The correctness report will print the harmonic mean of the absolute error and relative error for each operator:

\[e_h = \frac{|actual - expected|}{|expected| + 1} \quad (\frac{1}{e_h} = \frac{1}{e_a} + \frac{1}{e_r})\]

where \(actual\), \(expected\) are the actual and expected results of the operator, respectively. The \(e_a\) and \(e_r\) are the absolute error and relative error, respectively. The harmonic mean error is printed for each operator.

Operator configurations

Use CUDA Graph to dispatch kernels

Hidet provides a configuration to use CUDA Graph to dispatch kernels. CUDA Graph is a new feature in CUDA 11.0 that allows us to record the kernel dispatches and replay them later. This feature is useful when we want to dispatch the same kernels multiple times. Hidet will enable CUDA Graph by default. You can disable it via use_cuda_graph():

# disable CUDA Graph
hidet.torch.dynamo_config.use_cuda_graph(False)

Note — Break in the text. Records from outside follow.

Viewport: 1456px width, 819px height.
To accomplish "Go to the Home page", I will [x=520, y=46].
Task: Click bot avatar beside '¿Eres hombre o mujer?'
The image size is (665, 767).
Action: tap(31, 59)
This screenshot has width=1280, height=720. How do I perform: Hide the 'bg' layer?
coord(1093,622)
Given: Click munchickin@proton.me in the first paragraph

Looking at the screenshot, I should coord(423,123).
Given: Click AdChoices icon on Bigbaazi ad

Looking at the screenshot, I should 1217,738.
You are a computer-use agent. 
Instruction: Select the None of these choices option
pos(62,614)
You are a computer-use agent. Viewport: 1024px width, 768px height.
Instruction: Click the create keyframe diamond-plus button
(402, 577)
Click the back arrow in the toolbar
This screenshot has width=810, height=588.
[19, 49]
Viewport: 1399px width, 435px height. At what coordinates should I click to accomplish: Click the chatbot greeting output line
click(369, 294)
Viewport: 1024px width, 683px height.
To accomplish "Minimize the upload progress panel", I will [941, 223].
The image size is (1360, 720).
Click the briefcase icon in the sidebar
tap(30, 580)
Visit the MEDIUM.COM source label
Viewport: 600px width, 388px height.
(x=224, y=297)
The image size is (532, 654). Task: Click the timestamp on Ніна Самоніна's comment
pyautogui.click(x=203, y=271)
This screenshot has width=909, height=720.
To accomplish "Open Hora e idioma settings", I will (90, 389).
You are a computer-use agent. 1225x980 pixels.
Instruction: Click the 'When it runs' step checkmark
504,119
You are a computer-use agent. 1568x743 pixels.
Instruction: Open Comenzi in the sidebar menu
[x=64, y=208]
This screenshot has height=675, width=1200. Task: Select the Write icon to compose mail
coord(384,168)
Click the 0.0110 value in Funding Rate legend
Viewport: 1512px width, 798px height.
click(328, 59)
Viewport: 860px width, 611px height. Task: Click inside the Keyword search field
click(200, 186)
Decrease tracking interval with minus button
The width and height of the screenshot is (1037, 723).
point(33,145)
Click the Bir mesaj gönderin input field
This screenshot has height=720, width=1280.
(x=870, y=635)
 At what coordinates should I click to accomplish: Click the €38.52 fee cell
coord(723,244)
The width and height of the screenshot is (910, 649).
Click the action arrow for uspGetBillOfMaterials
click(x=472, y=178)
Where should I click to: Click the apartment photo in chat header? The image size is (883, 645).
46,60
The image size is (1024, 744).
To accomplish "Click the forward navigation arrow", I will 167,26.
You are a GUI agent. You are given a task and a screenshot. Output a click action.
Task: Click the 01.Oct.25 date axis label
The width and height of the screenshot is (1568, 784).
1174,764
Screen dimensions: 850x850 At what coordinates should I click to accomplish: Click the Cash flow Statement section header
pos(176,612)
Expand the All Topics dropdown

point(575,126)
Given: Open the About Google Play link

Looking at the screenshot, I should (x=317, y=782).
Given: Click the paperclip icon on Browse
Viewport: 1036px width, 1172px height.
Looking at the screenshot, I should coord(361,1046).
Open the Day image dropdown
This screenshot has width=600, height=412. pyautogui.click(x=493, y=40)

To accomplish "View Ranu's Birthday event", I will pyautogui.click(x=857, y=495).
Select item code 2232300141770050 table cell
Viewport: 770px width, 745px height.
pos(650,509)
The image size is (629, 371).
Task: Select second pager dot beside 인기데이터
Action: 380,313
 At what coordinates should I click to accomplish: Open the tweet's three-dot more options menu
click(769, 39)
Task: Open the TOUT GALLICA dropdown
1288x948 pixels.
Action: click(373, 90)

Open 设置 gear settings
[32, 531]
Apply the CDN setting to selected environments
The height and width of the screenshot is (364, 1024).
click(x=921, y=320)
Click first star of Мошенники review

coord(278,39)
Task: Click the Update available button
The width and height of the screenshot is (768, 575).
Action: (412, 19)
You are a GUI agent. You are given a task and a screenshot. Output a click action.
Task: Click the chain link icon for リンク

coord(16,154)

in case you want to use PyTorch’s CUDA Graph feature.

Use low-precision data type

Hidet provides a configuration to use low-precision data type. By default, hidet will use the same data type as the original PyTorch model. You can configure it via use_fp16() and use_fp16_reduction():

# automatically transform the model to use float16 data type
hidet.torch.dynamo_config.use_fp16(True)

# use float16 data type as the accumulate data type in operators with reduction
hidet.torch.dynamo_config.use_fp16_reduction(True)

You do not need to change the inputs feed to the model, as hidet will automatically cast the inputs to the configured data type automatically in the optimized model.